### What you will do
Could you write out all of the data again, word for word?

### Material provided

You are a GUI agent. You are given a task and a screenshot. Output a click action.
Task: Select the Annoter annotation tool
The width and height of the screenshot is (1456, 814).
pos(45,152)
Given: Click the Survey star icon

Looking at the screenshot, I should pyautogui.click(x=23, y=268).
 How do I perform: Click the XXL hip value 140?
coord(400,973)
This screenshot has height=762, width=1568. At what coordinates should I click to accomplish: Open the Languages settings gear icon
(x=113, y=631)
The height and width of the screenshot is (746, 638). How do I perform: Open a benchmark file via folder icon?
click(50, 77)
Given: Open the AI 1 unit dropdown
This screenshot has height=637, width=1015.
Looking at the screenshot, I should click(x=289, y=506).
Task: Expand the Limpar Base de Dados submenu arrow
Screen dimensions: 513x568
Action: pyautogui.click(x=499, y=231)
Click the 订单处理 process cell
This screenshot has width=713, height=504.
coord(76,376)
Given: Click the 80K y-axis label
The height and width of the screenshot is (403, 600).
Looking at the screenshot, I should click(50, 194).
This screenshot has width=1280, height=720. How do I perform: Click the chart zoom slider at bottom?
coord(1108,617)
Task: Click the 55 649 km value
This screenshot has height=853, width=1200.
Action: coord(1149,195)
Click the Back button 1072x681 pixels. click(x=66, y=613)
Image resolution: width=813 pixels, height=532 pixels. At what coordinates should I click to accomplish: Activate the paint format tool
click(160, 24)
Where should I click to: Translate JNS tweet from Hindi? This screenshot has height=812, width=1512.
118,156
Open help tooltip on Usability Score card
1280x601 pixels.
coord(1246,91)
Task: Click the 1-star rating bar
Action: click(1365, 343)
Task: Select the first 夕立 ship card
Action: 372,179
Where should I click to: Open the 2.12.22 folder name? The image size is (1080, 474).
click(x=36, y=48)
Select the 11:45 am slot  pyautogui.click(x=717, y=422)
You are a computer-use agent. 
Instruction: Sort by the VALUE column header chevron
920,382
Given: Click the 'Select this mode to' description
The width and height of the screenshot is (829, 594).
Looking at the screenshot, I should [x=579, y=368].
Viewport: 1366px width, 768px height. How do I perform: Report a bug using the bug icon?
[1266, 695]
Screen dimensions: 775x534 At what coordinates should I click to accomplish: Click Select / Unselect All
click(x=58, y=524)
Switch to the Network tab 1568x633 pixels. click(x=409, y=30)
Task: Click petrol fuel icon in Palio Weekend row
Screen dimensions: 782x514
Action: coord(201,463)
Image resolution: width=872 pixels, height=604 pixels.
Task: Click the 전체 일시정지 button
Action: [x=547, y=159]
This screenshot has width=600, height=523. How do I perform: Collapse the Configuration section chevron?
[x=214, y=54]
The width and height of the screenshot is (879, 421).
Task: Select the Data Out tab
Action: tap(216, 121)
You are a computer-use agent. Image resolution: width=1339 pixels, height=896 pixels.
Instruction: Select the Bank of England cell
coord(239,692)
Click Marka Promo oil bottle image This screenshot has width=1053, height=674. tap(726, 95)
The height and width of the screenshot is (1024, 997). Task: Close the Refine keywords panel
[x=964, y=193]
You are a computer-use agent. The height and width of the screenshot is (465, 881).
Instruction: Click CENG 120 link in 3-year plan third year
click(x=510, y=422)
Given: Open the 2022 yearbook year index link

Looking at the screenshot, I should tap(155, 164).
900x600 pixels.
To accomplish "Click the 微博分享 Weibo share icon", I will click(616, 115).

### Written response
You are a GUI agent. You are given a task and a screenshot. Output a click action.
Task: Select the Annoter annotation tool
The width and height of the screenshot is (1456, 814).
pos(45,152)
Given: Click the Survey star icon

Looking at the screenshot, I should pyautogui.click(x=23, y=268).
 How do I perform: Click the XXL hip value 140?
coord(400,973)
This screenshot has height=762, width=1568. At what coordinates should I click to accomplish: Open the Languages settings gear icon
(x=113, y=631)
The height and width of the screenshot is (746, 638). How do I perform: Open a benchmark file via folder icon?
click(50, 77)
Given: Open the AI 1 unit dropdown
This screenshot has height=637, width=1015.
Looking at the screenshot, I should click(x=289, y=506).
Task: Expand the Limpar Base de Dados submenu arrow
Screen dimensions: 513x568
Action: pyautogui.click(x=499, y=231)
Click the 订单处理 process cell
This screenshot has width=713, height=504.
coord(76,376)
Given: Click the 80K y-axis label
The height and width of the screenshot is (403, 600).
Looking at the screenshot, I should click(50, 194).
This screenshot has width=1280, height=720. How do I perform: Click the chart zoom slider at bottom?
coord(1108,617)
Task: Click the 55 649 km value
This screenshot has height=853, width=1200.
Action: coord(1149,195)
Click the Back button 1072x681 pixels. click(x=66, y=613)
Image resolution: width=813 pixels, height=532 pixels. At what coordinates should I click to accomplish: Activate the paint format tool
click(160, 24)
Where should I click to: Translate JNS tweet from Hindi? This screenshot has height=812, width=1512.
118,156
Open help tooltip on Usability Score card
1280x601 pixels.
coord(1246,91)
Task: Click the 1-star rating bar
Action: click(1365, 343)
Task: Select the first 夕立 ship card
Action: 372,179
Where should I click to: Open the 2.12.22 folder name? The image size is (1080, 474).
click(x=36, y=48)
Select the 11:45 am slot  pyautogui.click(x=717, y=422)
You are a computer-use agent. 
Instruction: Sort by the VALUE column header chevron
920,382
Given: Click the 'Select this mode to' description
The width and height of the screenshot is (829, 594).
Looking at the screenshot, I should [x=579, y=368].
Viewport: 1366px width, 768px height. How do I perform: Report a bug using the bug icon?
[1266, 695]
Screen dimensions: 775x534 At what coordinates should I click to accomplish: Click Select / Unselect All
click(x=58, y=524)
Switch to the Network tab 1568x633 pixels. click(x=409, y=30)
Task: Click petrol fuel icon in Palio Weekend row
Screen dimensions: 782x514
Action: coord(201,463)
Image resolution: width=872 pixels, height=604 pixels.
Task: Click the 전체 일시정지 button
Action: [x=547, y=159]
This screenshot has width=600, height=523. How do I perform: Collapse the Configuration section chevron?
[x=214, y=54]
The width and height of the screenshot is (879, 421).
Task: Select the Data Out tab
Action: tap(216, 121)
You are a computer-use agent. Image resolution: width=1339 pixels, height=896 pixels.
Instruction: Select the Bank of England cell
coord(239,692)
Click Marka Promo oil bottle image This screenshot has width=1053, height=674. tap(726, 95)
The height and width of the screenshot is (1024, 997). Task: Close the Refine keywords panel
[x=964, y=193]
You are a computer-use agent. The height and width of the screenshot is (465, 881).
Instruction: Click CENG 120 link in 3-year plan third year
click(x=510, y=422)
Given: Open the 2022 yearbook year index link

Looking at the screenshot, I should tap(155, 164).
900x600 pixels.
To accomplish "Click the 微博分享 Weibo share icon", I will click(616, 115).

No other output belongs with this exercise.